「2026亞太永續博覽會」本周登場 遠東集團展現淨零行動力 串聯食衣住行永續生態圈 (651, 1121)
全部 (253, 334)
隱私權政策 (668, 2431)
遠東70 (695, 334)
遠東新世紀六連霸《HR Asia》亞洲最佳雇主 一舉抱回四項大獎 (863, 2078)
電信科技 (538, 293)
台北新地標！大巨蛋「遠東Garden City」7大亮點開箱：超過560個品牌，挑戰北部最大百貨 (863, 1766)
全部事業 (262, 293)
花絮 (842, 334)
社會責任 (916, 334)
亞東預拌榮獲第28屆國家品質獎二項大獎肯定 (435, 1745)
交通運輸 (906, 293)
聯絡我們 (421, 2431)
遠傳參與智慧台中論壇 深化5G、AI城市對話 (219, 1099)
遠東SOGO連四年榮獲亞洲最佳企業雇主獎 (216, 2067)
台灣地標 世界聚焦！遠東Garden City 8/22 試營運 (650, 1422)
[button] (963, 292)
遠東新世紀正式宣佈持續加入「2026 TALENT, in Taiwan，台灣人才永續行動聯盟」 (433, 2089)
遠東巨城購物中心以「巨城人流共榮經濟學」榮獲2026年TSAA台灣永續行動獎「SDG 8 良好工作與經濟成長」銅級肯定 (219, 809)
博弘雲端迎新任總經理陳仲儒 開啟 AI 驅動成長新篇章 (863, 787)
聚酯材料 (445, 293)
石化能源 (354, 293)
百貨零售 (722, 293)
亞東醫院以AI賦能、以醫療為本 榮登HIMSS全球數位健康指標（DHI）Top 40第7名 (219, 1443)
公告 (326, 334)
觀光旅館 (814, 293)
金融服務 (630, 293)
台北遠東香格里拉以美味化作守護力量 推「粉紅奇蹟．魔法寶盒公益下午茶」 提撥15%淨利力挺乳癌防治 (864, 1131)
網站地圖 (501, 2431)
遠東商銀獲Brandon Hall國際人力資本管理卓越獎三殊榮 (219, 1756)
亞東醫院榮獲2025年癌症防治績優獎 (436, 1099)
══════════
> [Aim of the exercise] Report how many lines of the data above hold the string "遠東Garden". Nothing else belongs in the answer.

> [Final answer] 2